Claim Families

Basic Composition and Therapeutic-Use Structures

The claims framework begins with basic composition and therapeutic-use structures. Common claim families include:

• a claim to a substance or composition itself;
• a first medical use claim;
• a second medical use claim;
• a treatment claim framed around disease, dosage, route, regimen, or combination use; and
• a method-of-treatment claim where that form is jurisdictionally permitted.

These patterns reflect the fact that the same underlying invention may be claimed through the product itself, its therapeutic use, its dosage strategy, its mode of administration, or a specific treatment act.

Jurisdiction-Sensitive Medical Use Formats

The source framework also reflects that some claim forms are jurisdiction-sensitive. Different claim expressions may be used for:

• first medical use;
• second medical use;
• Swiss-type use language;
• route-of-administration variations;
• dosage-specific use;
• reduced-side-effect use;
• subject-stratified use; and
• combination or sequential administration.

The public-safe lesson is that therapeutic inventions are often not expressed in only one claim form. The choice of claim structure affects novelty, support, and jurisdictional treatment.

Treatment Method Claims

The framework also includes treatment-method structures in which a subject is administered a therapeutically effective amount of a substance to achieve a stated outcome. These patterns can be adapted to emphasize route, dosage, regimen, formulation, or measurable treatment outcome. The source material treats these not just as wording variations, but as different ways to capture treatment-related innovation.

A major portion of the claims framework is devoted to antibodies and biologics. The source material includes claim patterns built around:

• antigen-binding fragments;
• heavy-chain and light-chain CDR sets;
• VH/VL sequences;
• sequence identity;
• isotype or chain selection;
• functional binding properties; and
• recombinant nucleic acids encoding the biologic structure.
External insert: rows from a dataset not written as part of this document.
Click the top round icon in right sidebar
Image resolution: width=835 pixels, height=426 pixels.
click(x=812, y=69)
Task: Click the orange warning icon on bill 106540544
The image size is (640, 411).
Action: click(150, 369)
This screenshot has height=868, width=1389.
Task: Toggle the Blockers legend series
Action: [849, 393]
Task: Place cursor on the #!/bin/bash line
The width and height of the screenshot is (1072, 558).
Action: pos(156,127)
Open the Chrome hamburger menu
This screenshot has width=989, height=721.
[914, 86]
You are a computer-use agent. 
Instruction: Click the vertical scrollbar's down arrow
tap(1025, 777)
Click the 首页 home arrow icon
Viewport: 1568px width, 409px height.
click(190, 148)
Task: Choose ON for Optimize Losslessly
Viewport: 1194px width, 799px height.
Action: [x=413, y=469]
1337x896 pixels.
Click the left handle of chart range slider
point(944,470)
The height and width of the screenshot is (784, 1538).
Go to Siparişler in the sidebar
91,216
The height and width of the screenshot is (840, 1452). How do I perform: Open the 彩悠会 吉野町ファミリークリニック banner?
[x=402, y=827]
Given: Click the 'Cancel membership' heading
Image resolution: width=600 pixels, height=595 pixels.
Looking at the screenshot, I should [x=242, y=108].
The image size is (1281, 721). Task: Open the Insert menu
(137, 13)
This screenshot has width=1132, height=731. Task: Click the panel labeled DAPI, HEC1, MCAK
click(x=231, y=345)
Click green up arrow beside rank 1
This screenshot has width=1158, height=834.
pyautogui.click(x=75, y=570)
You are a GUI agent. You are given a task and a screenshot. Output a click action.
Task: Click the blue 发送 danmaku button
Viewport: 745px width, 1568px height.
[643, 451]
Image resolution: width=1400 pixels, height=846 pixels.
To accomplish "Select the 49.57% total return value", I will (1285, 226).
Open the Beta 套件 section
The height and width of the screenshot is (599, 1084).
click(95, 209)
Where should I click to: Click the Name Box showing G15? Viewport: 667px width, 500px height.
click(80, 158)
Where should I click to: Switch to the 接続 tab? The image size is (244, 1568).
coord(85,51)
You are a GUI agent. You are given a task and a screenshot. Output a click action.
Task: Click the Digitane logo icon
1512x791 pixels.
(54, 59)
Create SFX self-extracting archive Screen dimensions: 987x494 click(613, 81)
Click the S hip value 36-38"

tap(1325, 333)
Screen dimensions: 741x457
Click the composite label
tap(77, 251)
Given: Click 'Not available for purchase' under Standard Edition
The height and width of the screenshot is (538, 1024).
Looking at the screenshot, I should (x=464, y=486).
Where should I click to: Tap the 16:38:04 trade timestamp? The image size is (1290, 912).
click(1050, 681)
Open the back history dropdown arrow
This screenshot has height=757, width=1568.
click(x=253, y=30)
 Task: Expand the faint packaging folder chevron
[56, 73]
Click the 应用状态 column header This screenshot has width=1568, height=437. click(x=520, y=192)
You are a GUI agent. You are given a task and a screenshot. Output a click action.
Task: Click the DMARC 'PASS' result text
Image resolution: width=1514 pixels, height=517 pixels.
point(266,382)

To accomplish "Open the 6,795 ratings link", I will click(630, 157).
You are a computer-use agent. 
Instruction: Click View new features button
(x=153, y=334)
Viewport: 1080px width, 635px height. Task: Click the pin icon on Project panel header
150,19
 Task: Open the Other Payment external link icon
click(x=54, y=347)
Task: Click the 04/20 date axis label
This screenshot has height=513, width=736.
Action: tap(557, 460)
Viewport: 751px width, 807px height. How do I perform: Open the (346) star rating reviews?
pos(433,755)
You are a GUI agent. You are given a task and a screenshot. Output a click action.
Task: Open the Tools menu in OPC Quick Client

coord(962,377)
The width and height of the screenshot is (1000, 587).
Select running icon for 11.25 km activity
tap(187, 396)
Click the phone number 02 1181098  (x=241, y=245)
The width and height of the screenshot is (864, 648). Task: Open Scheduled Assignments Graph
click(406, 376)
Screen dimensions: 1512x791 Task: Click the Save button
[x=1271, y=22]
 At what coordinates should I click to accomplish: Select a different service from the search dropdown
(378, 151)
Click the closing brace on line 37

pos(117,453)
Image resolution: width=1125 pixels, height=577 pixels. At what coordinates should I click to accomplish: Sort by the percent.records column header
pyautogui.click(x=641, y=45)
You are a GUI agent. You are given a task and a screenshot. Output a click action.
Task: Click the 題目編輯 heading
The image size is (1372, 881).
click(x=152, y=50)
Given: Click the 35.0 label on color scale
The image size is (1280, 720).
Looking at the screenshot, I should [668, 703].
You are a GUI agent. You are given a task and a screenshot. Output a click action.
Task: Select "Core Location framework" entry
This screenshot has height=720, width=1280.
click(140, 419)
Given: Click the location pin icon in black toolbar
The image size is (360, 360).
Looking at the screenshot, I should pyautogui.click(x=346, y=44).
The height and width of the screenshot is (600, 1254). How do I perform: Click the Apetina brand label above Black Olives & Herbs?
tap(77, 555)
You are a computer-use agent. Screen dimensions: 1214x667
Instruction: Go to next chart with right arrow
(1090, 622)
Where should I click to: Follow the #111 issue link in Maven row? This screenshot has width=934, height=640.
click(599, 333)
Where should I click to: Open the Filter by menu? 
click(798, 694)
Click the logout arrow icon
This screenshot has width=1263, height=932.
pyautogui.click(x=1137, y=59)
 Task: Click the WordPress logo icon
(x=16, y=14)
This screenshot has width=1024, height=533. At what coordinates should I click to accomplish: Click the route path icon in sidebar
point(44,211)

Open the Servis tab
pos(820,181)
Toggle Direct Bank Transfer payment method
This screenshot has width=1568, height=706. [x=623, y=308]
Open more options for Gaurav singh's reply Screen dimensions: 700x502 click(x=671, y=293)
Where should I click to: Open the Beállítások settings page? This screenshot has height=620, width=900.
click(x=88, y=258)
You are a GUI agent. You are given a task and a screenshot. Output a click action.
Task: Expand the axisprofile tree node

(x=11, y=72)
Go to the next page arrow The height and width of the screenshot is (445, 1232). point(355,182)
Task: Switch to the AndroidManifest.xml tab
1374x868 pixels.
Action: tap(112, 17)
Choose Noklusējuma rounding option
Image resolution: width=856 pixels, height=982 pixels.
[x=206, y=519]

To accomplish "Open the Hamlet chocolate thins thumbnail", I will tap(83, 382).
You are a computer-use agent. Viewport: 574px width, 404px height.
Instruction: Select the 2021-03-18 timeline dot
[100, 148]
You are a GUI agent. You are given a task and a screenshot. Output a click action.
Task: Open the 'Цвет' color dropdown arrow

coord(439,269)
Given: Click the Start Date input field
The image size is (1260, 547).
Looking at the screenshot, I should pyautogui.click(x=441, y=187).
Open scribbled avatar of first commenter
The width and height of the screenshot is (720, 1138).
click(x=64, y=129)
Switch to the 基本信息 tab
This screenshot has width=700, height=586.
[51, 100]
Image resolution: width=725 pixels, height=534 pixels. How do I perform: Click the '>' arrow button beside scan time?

This shows how biologic inventions may be expressed through structure, sequence, function, or combinations of those features.

Biomarker and Diagnostic Claim Families

Another major claim family involves biomarkers, diagnostics, and patient selection. The framework includes patterns directed to:

• determining whether a subject has a condition based on a biomarker;
• comparing a biomarker result to a baseline;
• selecting a patient for treatment based on a biomarker;
• administering treatment on the basis of a biomarker result;
• analyzing panels of biomarkers; and
• tying sample analysis to downstream therapeutic action.

The source materials also preserve the idea that a diagnostic structure can involve examination, comparison, recognition of deviation, and a resulting medical or clinical decision.

Monitoring and Analytical Claims

The claim framework extends beyond disease diagnosis into analytical and monitoring patterns. These include pharmacodynamic monitoring claims, sample analysis and characterization methods, modification-site characterization methods, and claims directed to the analytical evaluation of substances or biological activity. This broadens the framework from treatment and diagnosis into technical characterization and assay-based workflows.

Taken together, the claims framework shows that claim drafting is not just about wording. It is about choosing the right family of claim structures for the invention being protected. That choice affects:

• what must be disclosed;
• how support must be shown;
• what kinds of examples matter;
• whether jurisdiction-specific exclusions become relevant; and
• how the invention is positioned for review and prosecution.

The same underlying invention may be patentable in one jurisdiction through a method-of-treatment claim and in another only through a substance-for-use claim. The same compound may be protectable both as a composition and as a biologic-encoding nucleotide. The same therapeutic may support both a product claim and a diagnostic selection claim. Understanding which families apply — and how they interact with the specification — is foundational to effective patent strategy.